Fixes missing write barriers when assigning into a multi-cache, which caused various crashes.
14:52
brrt jnthn++ 14:53
jnthn Hopefully spectest comes out a bit better now :)
Yup :) 14:57
nwc10 ASAN's verdict might still be "a dead mouse on your carpet" 14:59
(it's running)
jnthn Maybe, though if it is then the issue is well hidden 15:01
The spectest run had both FSA and GC debugging on
OK, so...we have a new multi-dispatch cache :)
Which knows about nameds, in theory :) 15:02
timotimo does it already make that benchmark liz recently showed a bunch of times faster?
jnthn No
Because Rakudo's multi-dispatch code doesn't yet take advantage of it.

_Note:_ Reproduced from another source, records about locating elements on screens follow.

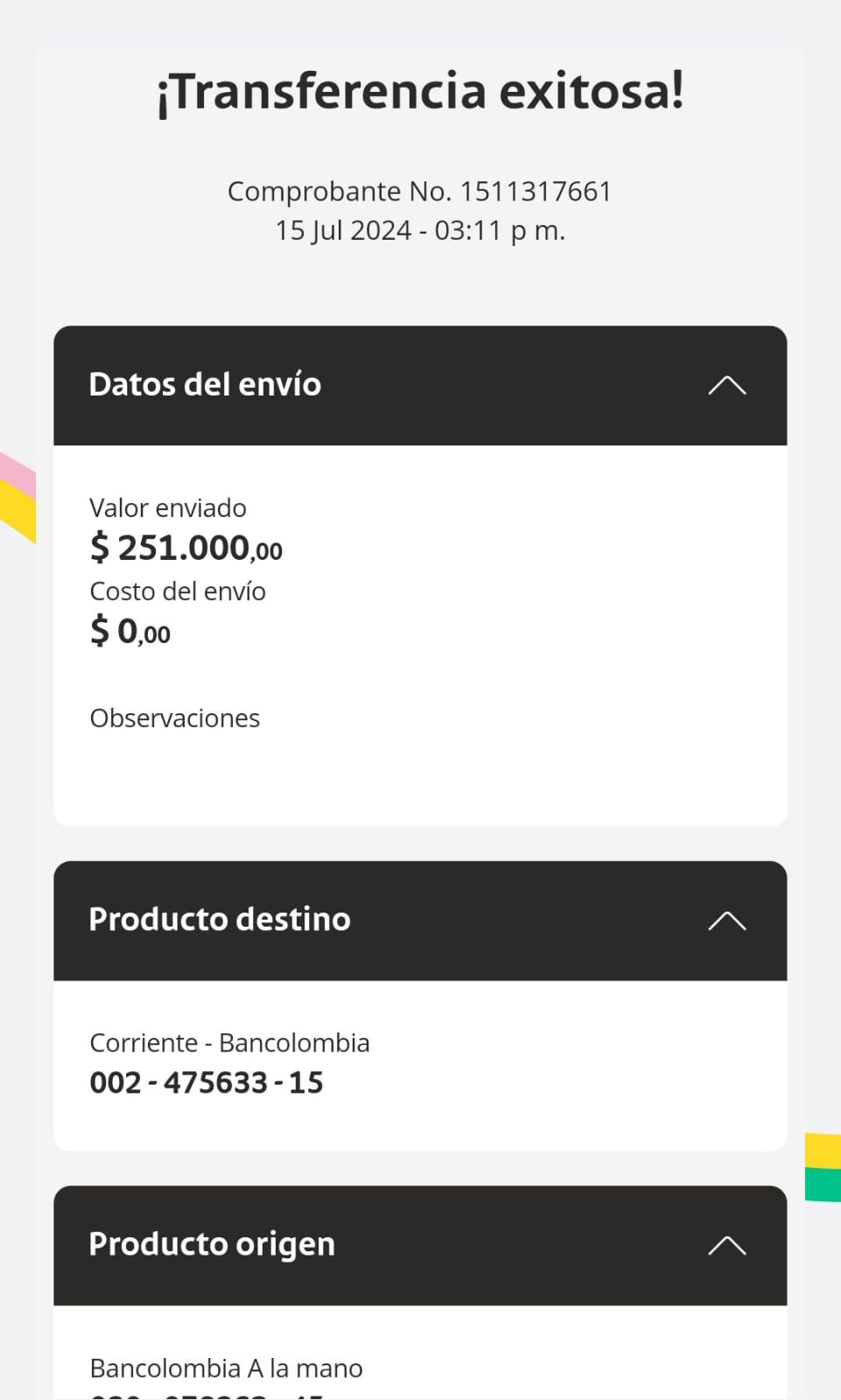Tap the ¡Transferencia exitosa! heading
This screenshot has width=841, height=1400.
420,91
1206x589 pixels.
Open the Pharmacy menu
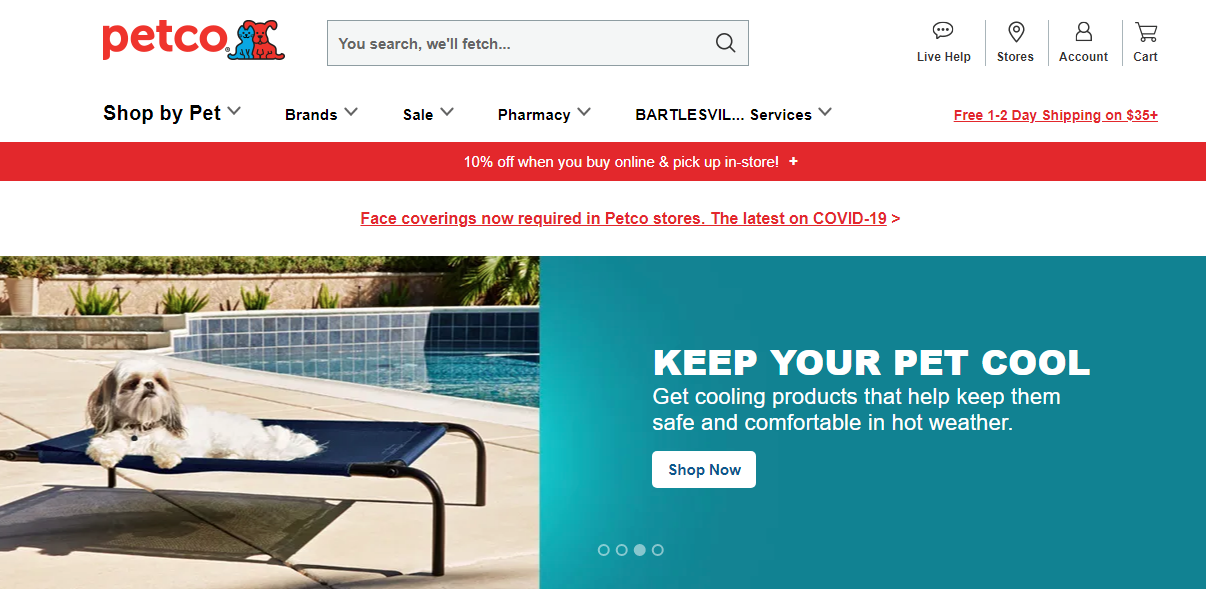tap(544, 114)
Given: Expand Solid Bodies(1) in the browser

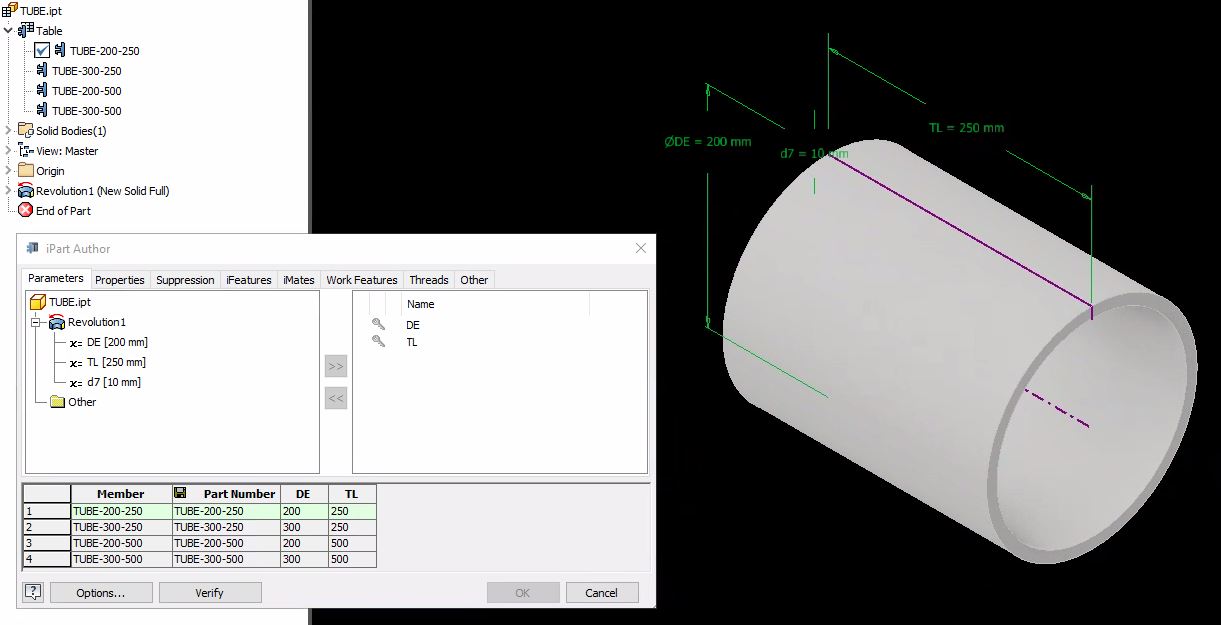Looking at the screenshot, I should pos(8,130).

It assumes it can't install things with named args into the cache. 15:03
lizmat jnthn: where would that need to be fix? in src/Perl6 ?
timotimo ah, ok
might be in the BOOTSTRAP or near that
jnthn lizmat: Yeah, src/Perl6/Metamodel/BOOTSTRAP.nqp or so
lizmat: I need to look at the code there carefully 'cus it's been a little while
lizmat stuff like bind_ons_param and so ? 15:04
*one
jnthn No, that's sig binding
Closer to find_best_dispatchee
lizmat ah, ok
jnthn lizmat: I *think* it'll need to tease apart "needs a bind check just to validate nameds" from "needs a bind check because of unpacks or constraints"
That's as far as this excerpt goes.